As the name suggests, this repository implements functions to perform a PCA on the gene-by-cell expression matrix, returning low-dimensional coordinates for each cell that can be used for efficient downstream analyses, e.g., clustering, visualization. The code itself was originally derived from the scran and batchelor R packages, factored out into a separate C++ library for easier re-use.
Given a tatami::Matrix, the scran_pca::simple_pca() function will compute the PCA to obtain a low-dimensional representation of the cells:
#include "scran_pca/scran_pca.hpp"
const tatami::Matrix<double, int>& mat = some_data_source();
// Take the top 20 PCs:
scran_pca::SimplePcaOptions opt;
opt.number = 20;
auto res = scran_pca::simple_pca(mat, opt);
res.components; // rows are PCs, columns are cells.
res.rotation; // rows are genes, columns correspond to PCs.
res.variance_explained; // one per PC, in decreasing order.
res.total_variance; // total variance in the dataset.Advanced users can fiddle with more of the options:
opt.scale = true;
opt.num_threads = 4;
opt.realize_matrix = false;
auto res2 = scran_pca::simple_pca(mat, opt);In the presence of multiple blocks, we can perform the PCA on the residuals after regressing out the blocking factor.

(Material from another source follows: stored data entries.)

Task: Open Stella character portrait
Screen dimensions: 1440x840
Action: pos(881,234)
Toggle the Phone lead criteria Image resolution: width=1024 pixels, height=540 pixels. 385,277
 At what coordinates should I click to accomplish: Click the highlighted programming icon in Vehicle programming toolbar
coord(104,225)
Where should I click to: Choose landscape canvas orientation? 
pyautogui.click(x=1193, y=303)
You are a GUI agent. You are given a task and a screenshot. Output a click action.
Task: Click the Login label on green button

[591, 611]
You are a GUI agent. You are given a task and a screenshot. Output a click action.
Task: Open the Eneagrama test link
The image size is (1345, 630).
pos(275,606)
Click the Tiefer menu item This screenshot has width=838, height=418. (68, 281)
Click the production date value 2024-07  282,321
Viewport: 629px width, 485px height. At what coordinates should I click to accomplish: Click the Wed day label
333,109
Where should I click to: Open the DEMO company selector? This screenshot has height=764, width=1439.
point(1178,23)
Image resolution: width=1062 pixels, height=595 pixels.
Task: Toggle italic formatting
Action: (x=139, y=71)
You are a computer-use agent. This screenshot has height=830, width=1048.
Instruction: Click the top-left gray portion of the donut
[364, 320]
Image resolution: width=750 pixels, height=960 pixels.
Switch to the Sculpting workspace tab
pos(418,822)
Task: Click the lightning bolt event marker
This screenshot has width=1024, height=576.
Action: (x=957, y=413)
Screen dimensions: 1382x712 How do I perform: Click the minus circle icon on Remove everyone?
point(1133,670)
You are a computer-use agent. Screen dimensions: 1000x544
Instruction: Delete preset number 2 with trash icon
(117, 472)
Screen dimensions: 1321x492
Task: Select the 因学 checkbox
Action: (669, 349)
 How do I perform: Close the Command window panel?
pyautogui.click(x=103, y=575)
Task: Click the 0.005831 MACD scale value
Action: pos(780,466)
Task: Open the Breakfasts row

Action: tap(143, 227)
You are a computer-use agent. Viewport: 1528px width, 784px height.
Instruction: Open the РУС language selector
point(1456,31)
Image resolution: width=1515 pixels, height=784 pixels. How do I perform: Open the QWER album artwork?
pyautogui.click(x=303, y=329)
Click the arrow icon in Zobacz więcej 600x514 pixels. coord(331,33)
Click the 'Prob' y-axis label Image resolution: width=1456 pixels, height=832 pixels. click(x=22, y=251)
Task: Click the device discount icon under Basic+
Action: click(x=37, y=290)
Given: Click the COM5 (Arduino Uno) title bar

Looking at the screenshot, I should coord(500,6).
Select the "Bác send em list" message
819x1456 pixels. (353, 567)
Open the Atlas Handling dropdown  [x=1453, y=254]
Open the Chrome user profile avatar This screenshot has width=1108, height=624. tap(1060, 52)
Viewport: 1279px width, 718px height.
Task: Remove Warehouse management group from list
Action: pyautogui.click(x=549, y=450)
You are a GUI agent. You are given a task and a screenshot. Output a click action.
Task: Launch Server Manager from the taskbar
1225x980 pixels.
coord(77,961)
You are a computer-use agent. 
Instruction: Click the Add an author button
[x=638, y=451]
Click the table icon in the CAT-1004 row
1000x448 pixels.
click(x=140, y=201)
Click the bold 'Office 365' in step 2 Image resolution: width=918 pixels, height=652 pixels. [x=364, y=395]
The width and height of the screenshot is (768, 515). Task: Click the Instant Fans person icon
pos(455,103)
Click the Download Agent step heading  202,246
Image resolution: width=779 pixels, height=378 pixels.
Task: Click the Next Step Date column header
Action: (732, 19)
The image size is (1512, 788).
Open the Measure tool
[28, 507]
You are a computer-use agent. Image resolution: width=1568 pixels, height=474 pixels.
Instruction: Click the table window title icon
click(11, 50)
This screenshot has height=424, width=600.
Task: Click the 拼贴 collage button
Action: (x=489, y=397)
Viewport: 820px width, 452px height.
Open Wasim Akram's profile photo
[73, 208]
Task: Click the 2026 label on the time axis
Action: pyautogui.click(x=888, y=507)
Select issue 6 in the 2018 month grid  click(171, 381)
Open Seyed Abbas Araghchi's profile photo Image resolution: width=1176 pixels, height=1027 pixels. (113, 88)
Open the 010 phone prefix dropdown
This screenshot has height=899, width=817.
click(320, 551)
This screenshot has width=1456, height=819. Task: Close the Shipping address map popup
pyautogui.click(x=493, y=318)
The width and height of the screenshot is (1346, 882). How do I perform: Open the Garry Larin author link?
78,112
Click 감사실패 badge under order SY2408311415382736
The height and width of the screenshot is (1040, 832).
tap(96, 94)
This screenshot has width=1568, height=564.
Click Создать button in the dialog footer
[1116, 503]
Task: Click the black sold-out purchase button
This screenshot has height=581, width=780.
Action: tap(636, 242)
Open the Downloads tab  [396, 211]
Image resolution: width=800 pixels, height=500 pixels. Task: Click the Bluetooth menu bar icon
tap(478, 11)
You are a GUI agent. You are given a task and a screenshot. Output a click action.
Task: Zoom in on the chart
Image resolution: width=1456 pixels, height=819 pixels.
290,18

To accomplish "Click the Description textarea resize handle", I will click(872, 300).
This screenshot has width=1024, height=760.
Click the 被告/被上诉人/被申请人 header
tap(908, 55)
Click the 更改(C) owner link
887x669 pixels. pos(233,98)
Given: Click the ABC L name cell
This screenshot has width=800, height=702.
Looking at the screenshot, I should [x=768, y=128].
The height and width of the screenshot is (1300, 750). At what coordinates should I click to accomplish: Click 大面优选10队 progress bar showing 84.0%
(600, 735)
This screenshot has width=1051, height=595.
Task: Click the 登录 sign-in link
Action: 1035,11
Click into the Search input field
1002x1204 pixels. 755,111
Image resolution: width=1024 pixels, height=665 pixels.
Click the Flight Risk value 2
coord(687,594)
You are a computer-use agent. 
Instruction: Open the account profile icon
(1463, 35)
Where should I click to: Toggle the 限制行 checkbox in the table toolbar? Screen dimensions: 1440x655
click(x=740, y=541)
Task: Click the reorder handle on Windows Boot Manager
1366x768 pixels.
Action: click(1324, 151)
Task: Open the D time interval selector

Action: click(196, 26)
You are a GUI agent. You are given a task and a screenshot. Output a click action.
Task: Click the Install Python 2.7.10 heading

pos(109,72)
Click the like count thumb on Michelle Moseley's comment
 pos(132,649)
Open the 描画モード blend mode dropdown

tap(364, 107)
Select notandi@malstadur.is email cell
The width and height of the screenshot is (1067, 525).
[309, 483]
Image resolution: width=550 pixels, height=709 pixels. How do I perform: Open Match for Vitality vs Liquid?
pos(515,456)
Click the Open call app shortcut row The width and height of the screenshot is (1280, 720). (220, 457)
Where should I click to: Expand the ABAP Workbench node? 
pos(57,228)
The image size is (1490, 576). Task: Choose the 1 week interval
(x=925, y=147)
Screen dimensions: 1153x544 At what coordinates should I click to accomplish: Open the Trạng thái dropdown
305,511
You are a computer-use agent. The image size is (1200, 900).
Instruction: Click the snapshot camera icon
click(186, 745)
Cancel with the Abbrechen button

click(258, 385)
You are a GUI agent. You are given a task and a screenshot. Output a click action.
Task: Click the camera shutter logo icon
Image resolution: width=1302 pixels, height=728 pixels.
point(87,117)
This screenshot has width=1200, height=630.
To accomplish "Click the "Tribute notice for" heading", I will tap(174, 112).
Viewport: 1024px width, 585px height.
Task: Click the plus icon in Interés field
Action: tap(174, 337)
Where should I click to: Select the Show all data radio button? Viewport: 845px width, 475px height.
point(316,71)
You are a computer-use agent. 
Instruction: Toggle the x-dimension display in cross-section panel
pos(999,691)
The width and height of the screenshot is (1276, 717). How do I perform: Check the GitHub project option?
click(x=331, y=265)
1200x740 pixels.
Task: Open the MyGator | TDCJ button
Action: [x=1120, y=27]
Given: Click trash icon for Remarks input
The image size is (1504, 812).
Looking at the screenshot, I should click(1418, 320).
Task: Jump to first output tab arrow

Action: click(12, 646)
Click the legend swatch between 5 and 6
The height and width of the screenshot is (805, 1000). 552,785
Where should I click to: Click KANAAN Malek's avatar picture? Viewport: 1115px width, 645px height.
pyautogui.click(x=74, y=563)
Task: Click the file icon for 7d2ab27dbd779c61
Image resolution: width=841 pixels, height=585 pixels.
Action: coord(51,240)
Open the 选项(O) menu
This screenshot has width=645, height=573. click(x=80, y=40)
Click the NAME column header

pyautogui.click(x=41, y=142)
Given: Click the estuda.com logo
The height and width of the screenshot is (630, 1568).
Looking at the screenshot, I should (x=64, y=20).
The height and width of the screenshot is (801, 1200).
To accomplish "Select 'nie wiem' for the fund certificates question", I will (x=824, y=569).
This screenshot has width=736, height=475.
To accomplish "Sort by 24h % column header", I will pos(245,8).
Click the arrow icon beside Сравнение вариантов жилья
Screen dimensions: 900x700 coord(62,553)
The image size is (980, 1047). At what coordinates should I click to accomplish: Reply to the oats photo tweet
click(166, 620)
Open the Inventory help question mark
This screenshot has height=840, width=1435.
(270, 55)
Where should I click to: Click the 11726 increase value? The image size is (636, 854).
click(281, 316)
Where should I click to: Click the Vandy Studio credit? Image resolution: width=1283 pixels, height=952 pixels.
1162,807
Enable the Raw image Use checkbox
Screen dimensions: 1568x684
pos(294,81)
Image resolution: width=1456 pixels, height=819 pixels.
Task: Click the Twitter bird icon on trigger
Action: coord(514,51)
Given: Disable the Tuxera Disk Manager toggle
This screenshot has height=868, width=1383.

This ensures that the inter-block differences do not contribute to the first few PCs, instead favoring the representation of intra-block variation.
std::vector<int> blocks = some_blocks();
scran_pca::BlockedPcaOptions bopt;
bopt.number = 10; // taking the top 10 PCs this time.
auto bres = scran_pca::blocked_pca(mat, blocks.data(), bopt);
bres.components; // rows are PCs, columns are cells.
bres.center; // rows are blocks, columns are genes.The components derived from the residuals will only be free of inter-block differences under certain conditions (equal population composition with a consistent shift between blocks).
If this is not the case, more sophisticated batch correction methods are required such as MNN correction.
If those methods accept a low-dimensional representation for the cells as input,
we can use scran_pca::blocked_pca() to obtain an appropriate matrix that focuses on intra-block variation without making assumptions about the inter-block differences:
bopt.components_from_residuals = false;
auto bres2 = scran_pca::blocked_pca(mat, blocks.data(), bopt);Check out the reference documentation for more details.
If you're using CMake, you just need to add something like this to your CMakeLists.txt:
include(FetchContent)
FetchContent_Declare(
scran_pca
GIT_REPOSITORY https://github.com/libscran/scran_pca
GIT_TAG master # or any version of interest
)
FetchContent_MakeAvailable(scran_pca)Then you can link to scran_pca to make the headers available during compilation:
# For executables:
target_link_libraries(myexe libscran::scran_pca)
# For libaries
target_link_libraries(mylib INTERFACE libscran::scran_pca)find_package(libscran_scran_pca CONFIG REQUIRED)
target_link_libraries(mylib INTERFACE libscran::scran_pca)To install the library, use:
mkdir build && cd build
cmake .. -DSCRAN_PCA_TESTS=OFF
cmake --build . --target installBy default, this will use FetchContent to fetch all external dependencies.
If you want to install them manually, use -DSCRAN_PCA_FETCH_EXTERN=OFF.
See the tags in extern/CMakeLists.txt to find compatible versions of each dependency.
If you're not using CMake, the simple approach is to just copy the files in include/ - either directly or with Git submodules - and include their path during compilation with, e.g., GCC's -I.
This also requires the external dependencies listed in extern/CMakeLists.txt.